I see where you're coming from. What do you think they could have done better?
Podcast eisode for this post:
https://open.substack.com/pub/dwatvpodcast/p/chatgpt-51-codex-max
What am I missing in those first two graphs? Assuming that Gemini 3 and Opus 4.5 are better than 5.1 Codex Max this looks quite a lot like fast take-off??!!
Big assumption
True, but early noises are compatible with that
https://manifold.markets/BenAybar/opus-45s-metr-time-horizon-beats-ge?utm_source=substack&utm_medium=email
https://manifold.markets/BenAybar/will-gpt51-have-a-longer-metr-task
Hmm interesting, exciting if true
If the line we seem to be on bent logarithmic and we got diminishing returns in leui of a continuous learning breakthrough (which the creator of the Transformer algo claims to have nailed and published a recent paper about) we'd see the white knuckle capex warfare in the industry collapse on itself as marginal, non-bitter-lesson-pilled improvements in efficiency and marketing spend proceeded to extract corporate revenue displacing some jobs but not perhaps 20% of jobs immediately. It'd be all within the realm of typical human travails.
Nice to fantasize about.
What is with the vertical axis of the first graph? Mostly around 4x increases then a 3x increase, then back to around 4. I get that it's annoying to have consistent 4x if you want it to fit in with our measuring of time, but you either use annoying numbers or change your lines, right?
You mean that random 21x increase where it goes from 8 hours to 1 week? Wow, weird.
Oh, maybe since this is talking about task time for humans, the assumption is that "I worked on it for a week" actually means "I worked on it for ~32 hours".
Yeah, look, I don't want to admit this, but my memory was that it went from 8 hours to a day then something (I don't know what I was thinking here) got it to a week. That's clearly not what's happening, the 21x increase is wild, and I guess through luck, my initial point of wtaf is happening with the scale still stands. I guess the 8 hours to a 32ish hour work week solve it, because then everything above that is a work month.
OK, I looked it up and AI 2027 says: "All time amounts in the timelines forecast are in "work time", i.e. the amount of time that a human would work during that time period: for example, a work week is 40 hours and a work year is 2,000 hours."
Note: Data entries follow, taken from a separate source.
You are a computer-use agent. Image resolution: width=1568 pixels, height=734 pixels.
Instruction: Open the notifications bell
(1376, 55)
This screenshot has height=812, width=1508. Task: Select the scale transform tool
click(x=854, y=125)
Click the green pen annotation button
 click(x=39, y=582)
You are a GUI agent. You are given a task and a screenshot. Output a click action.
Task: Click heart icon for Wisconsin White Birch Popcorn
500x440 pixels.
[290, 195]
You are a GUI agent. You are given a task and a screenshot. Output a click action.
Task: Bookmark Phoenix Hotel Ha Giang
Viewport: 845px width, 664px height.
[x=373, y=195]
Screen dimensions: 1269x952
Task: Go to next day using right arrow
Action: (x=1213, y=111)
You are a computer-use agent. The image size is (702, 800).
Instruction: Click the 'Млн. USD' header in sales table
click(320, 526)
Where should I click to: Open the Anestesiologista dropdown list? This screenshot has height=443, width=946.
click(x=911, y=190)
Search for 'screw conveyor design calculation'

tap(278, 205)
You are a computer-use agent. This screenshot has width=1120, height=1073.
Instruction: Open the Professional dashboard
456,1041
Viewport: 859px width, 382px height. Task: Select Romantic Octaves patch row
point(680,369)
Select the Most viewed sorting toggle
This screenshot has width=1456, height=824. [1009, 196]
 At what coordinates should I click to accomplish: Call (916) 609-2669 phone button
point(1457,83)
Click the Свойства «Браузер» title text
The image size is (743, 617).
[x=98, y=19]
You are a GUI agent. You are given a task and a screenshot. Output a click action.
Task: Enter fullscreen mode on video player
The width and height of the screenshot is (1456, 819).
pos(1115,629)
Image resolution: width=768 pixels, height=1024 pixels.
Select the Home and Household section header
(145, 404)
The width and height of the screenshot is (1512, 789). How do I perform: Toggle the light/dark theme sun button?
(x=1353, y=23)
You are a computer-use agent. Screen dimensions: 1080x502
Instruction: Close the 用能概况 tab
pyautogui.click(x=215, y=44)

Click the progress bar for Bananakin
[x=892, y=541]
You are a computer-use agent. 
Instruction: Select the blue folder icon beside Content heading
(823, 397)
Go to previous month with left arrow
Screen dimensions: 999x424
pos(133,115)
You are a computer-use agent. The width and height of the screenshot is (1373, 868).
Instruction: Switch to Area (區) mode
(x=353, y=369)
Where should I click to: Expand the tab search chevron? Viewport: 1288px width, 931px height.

So you're basically right about human task time. And it's a 5x rather than 4x. I guess we start looking at the effect this has in mid-next year, depending on the trajectory.
Re Metr's thread:
I'm morbidly amused by:
"If our projections hold, we expect further OpenAI development in the next 6 months is unlikely to pose catastrophic risk via automated AI R&D or rogue autonomy."
I contrast this with a line from Tom Lehrer's 1965 song "Who's Next":
"China got the bomb but have no fears; they can't wipe us out for at least five years"
Events move faster these days!
Zvi or anyone else reading. Do you know or have contacts with search engineers at Google who’ve caused major server side issues. Are you either able to talk to them and ask them to talk to me or raise the issues on your blog? This would be helpful
Great write up, ty! Note that Claude 4.5 Opus graph doesn't include the just behind 5.1 Codex Max. The numbers are still confusing.